Go through the material below and copy each line exactly.

╭──

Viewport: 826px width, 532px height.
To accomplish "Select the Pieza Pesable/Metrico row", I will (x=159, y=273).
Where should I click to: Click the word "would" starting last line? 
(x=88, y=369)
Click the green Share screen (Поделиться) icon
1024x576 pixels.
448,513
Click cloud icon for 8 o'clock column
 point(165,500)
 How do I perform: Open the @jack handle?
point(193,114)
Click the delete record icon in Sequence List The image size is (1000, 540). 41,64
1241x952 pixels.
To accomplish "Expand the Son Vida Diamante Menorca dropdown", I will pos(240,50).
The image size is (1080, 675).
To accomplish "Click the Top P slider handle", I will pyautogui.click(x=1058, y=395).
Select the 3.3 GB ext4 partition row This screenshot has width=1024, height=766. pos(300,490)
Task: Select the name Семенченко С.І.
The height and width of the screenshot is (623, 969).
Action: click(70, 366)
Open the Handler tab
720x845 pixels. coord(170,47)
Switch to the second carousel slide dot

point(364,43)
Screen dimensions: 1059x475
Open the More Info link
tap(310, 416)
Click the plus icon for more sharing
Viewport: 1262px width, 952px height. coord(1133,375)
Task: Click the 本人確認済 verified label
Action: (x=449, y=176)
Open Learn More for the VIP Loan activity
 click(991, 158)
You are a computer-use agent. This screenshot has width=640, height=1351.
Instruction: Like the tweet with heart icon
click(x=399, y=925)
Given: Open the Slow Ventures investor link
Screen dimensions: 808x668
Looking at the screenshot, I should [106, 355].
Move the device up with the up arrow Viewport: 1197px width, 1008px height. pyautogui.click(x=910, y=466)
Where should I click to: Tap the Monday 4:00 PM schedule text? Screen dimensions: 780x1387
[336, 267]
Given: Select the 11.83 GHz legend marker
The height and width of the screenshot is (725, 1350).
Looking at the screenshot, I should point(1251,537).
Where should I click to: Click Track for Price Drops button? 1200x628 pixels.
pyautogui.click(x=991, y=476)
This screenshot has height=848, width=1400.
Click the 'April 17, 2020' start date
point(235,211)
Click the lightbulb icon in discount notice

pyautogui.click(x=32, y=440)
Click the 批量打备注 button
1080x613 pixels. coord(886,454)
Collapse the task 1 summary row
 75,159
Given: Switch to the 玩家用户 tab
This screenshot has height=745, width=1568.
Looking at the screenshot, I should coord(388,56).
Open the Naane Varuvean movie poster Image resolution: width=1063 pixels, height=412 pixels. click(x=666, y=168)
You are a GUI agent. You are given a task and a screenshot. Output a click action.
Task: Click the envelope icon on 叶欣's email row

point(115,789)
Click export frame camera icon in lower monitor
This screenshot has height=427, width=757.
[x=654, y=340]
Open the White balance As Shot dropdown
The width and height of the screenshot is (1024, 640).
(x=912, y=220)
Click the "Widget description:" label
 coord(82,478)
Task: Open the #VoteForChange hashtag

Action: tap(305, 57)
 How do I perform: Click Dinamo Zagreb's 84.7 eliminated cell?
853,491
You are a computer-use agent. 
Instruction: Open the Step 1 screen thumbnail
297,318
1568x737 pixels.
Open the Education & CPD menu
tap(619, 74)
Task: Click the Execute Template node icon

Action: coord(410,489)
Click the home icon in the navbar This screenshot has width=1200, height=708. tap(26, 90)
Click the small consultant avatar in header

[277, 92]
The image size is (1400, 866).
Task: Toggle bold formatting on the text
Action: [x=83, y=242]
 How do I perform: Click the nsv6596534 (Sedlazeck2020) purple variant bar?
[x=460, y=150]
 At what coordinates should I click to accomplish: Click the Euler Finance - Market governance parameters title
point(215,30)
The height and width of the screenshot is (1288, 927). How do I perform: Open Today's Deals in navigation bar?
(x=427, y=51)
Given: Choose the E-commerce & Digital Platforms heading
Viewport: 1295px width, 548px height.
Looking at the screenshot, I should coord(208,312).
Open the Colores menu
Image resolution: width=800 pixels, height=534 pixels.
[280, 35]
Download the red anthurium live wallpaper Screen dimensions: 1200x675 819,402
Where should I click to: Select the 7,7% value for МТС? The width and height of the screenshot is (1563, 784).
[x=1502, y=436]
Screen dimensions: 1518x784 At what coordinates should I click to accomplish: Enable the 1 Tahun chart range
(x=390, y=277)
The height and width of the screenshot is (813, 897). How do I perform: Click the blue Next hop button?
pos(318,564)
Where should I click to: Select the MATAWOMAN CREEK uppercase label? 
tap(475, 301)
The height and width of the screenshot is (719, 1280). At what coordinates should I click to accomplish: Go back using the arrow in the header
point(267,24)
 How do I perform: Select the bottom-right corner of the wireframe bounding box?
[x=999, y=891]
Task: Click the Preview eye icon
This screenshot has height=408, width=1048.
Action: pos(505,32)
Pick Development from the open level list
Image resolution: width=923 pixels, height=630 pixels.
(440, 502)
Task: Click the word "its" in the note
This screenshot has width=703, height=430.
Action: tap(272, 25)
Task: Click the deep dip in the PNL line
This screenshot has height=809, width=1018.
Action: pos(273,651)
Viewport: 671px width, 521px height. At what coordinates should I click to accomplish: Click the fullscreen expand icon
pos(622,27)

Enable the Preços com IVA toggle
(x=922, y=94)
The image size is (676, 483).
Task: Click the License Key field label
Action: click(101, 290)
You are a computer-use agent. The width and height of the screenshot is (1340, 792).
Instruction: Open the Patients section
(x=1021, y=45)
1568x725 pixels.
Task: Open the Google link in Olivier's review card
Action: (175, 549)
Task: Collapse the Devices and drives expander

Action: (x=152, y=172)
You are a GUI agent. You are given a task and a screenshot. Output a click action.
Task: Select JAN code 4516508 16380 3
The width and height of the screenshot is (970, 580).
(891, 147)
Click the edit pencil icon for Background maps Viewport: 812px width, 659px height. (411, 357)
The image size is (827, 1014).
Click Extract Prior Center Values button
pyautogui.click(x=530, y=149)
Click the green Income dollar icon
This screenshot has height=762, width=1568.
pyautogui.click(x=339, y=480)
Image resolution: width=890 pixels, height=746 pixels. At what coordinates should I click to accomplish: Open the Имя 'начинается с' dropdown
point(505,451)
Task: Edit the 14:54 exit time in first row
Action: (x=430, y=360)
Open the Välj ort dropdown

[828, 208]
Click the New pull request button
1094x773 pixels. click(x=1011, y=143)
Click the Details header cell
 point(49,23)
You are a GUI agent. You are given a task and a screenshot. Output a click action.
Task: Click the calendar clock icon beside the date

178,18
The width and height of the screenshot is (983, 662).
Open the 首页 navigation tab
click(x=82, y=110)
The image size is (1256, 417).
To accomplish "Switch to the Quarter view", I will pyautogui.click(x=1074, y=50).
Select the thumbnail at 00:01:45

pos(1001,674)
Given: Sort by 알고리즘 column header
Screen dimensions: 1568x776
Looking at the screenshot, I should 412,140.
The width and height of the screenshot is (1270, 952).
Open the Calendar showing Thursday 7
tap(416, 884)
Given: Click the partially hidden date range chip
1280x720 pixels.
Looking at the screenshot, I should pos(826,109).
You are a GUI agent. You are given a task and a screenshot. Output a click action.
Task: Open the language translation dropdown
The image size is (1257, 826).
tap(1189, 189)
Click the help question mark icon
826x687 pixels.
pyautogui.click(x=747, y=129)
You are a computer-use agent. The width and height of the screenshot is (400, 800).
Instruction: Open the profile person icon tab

╰──

> YOUR RESPONSE
Viewport: 826px width, 532px height.
To accomplish "Select the Pieza Pesable/Metrico row", I will (x=159, y=273).
Where should I click to: Click the word "would" starting last line? 
(x=88, y=369)
Click the green Share screen (Поделиться) icon
1024x576 pixels.
448,513
Click cloud icon for 8 o'clock column
 point(165,500)
 How do I perform: Open the @jack handle?
point(193,114)
Click the delete record icon in Sequence List The image size is (1000, 540). 41,64
1241x952 pixels.
To accomplish "Expand the Son Vida Diamante Menorca dropdown", I will pos(240,50).
The image size is (1080, 675).
To accomplish "Click the Top P slider handle", I will pyautogui.click(x=1058, y=395).
Select the 3.3 GB ext4 partition row This screenshot has width=1024, height=766. pos(300,490)
Task: Select the name Семенченко С.І.
The height and width of the screenshot is (623, 969).
Action: click(70, 366)
Open the Handler tab
720x845 pixels. coord(170,47)
Switch to the second carousel slide dot

point(364,43)
Screen dimensions: 1059x475
Open the More Info link
tap(310, 416)
Click the plus icon for more sharing
Viewport: 1262px width, 952px height. coord(1133,375)
Task: Click the 本人確認済 verified label
Action: (x=449, y=176)
Open Learn More for the VIP Loan activity
 click(991, 158)
You are a computer-use agent. This screenshot has width=640, height=1351.
Instruction: Like the tweet with heart icon
click(x=399, y=925)
Given: Open the Slow Ventures investor link
Screen dimensions: 808x668
Looking at the screenshot, I should [106, 355].
Move the device up with the up arrow Viewport: 1197px width, 1008px height. pyautogui.click(x=910, y=466)
Where should I click to: Tap the Monday 4:00 PM schedule text? Screen dimensions: 780x1387
[336, 267]
Given: Select the 11.83 GHz legend marker
The height and width of the screenshot is (725, 1350).
Looking at the screenshot, I should point(1251,537).
Where should I click to: Click Track for Price Drops button? 1200x628 pixels.
pyautogui.click(x=991, y=476)
This screenshot has height=848, width=1400.
Click the 'April 17, 2020' start date
point(235,211)
Click the lightbulb icon in discount notice

pyautogui.click(x=32, y=440)
Click the 批量打备注 button
1080x613 pixels. coord(886,454)
Collapse the task 1 summary row
 75,159
Given: Switch to the 玩家用户 tab
This screenshot has height=745, width=1568.
Looking at the screenshot, I should coord(388,56).
Open the Naane Varuvean movie poster Image resolution: width=1063 pixels, height=412 pixels. click(x=666, y=168)
You are a GUI agent. You are given a task and a screenshot. Output a click action.
Task: Click the envelope icon on 叶欣's email row

point(115,789)
Click export frame camera icon in lower monitor
This screenshot has height=427, width=757.
[x=654, y=340]
Open the White balance As Shot dropdown
The width and height of the screenshot is (1024, 640).
(x=912, y=220)
Click the "Widget description:" label
 coord(82,478)
Task: Open the #VoteForChange hashtag

Action: tap(305, 57)
 How do I perform: Click Dinamo Zagreb's 84.7 eliminated cell?
853,491
You are a computer-use agent. 
Instruction: Open the Step 1 screen thumbnail
297,318
1568x737 pixels.
Open the Education & CPD menu
tap(619, 74)
Task: Click the Execute Template node icon

Action: coord(410,489)
Click the home icon in the navbar This screenshot has width=1200, height=708. tap(26, 90)
Click the small consultant avatar in header

[277, 92]
The image size is (1400, 866).
Task: Toggle bold formatting on the text
Action: [x=83, y=242]
 How do I perform: Click the nsv6596534 (Sedlazeck2020) purple variant bar?
[x=460, y=150]
 At what coordinates should I click to accomplish: Click the Euler Finance - Market governance parameters title
point(215,30)
The height and width of the screenshot is (1288, 927). How do I perform: Open Today's Deals in navigation bar?
(x=427, y=51)
Given: Choose the E-commerce & Digital Platforms heading
Viewport: 1295px width, 548px height.
Looking at the screenshot, I should coord(208,312).
Open the Colores menu
Image resolution: width=800 pixels, height=534 pixels.
[280, 35]
Download the red anthurium live wallpaper Screen dimensions: 1200x675 819,402
Where should I click to: Select the 7,7% value for МТС? The width and height of the screenshot is (1563, 784).
[x=1502, y=436]
Screen dimensions: 1518x784 At what coordinates should I click to accomplish: Enable the 1 Tahun chart range
(x=390, y=277)
The height and width of the screenshot is (813, 897). How do I perform: Click the blue Next hop button?
pos(318,564)
Where should I click to: Select the MATAWOMAN CREEK uppercase label? 
tap(475, 301)
The height and width of the screenshot is (719, 1280). At what coordinates should I click to accomplish: Go back using the arrow in the header
point(267,24)
 How do I perform: Select the bottom-right corner of the wireframe bounding box?
[x=999, y=891]
Task: Click the Preview eye icon
This screenshot has height=408, width=1048.
Action: pos(505,32)
Pick Development from the open level list
Image resolution: width=923 pixels, height=630 pixels.
(440, 502)
Task: Click the word "its" in the note
This screenshot has width=703, height=430.
Action: tap(272, 25)
Task: Click the deep dip in the PNL line
This screenshot has height=809, width=1018.
Action: pos(273,651)
Viewport: 671px width, 521px height. At what coordinates should I click to accomplish: Click the fullscreen expand icon
pos(622,27)

Enable the Preços com IVA toggle
(x=922, y=94)
The image size is (676, 483).
Task: Click the License Key field label
Action: click(101, 290)
You are a computer-use agent. The width and height of the screenshot is (1340, 792).
Instruction: Open the Patients section
(x=1021, y=45)
1568x725 pixels.
Task: Open the Google link in Olivier's review card
Action: (175, 549)
Task: Collapse the Devices and drives expander

Action: (x=152, y=172)
You are a GUI agent. You are given a task and a screenshot. Output a click action.
Task: Select JAN code 4516508 16380 3
The width and height of the screenshot is (970, 580).
(891, 147)
Click the edit pencil icon for Background maps Viewport: 812px width, 659px height. (411, 357)
The image size is (827, 1014).
Click Extract Prior Center Values button
pyautogui.click(x=530, y=149)
Click the green Income dollar icon
This screenshot has height=762, width=1568.
pyautogui.click(x=339, y=480)
Image resolution: width=890 pixels, height=746 pixels. At what coordinates should I click to accomplish: Open the Имя 'начинается с' dropdown
point(505,451)
Task: Edit the 14:54 exit time in first row
Action: (x=430, y=360)
Open the Välj ort dropdown

[828, 208]
Click the New pull request button
1094x773 pixels. click(x=1011, y=143)
Click the Details header cell
 point(49,23)
You are a GUI agent. You are given a task and a screenshot. Output a click action.
Task: Click the calendar clock icon beside the date

178,18
The width and height of the screenshot is (983, 662).
Open the 首页 navigation tab
click(x=82, y=110)
The image size is (1256, 417).
To accomplish "Switch to the Quarter view", I will pyautogui.click(x=1074, y=50).
Select the thumbnail at 00:01:45

pos(1001,674)
Given: Sort by 알고리즘 column header
Screen dimensions: 1568x776
Looking at the screenshot, I should 412,140.
The width and height of the screenshot is (1270, 952).
Open the Calendar showing Thursday 7
tap(416, 884)
Given: Click the partially hidden date range chip
1280x720 pixels.
Looking at the screenshot, I should pos(826,109).
You are a GUI agent. You are given a task and a screenshot. Output a click action.
Task: Open the language translation dropdown
The image size is (1257, 826).
tap(1189, 189)
Click the help question mark icon
826x687 pixels.
pyautogui.click(x=747, y=129)
You are a computer-use agent. The width and height of the screenshot is (400, 800).
Instruction: Open the profile person icon tab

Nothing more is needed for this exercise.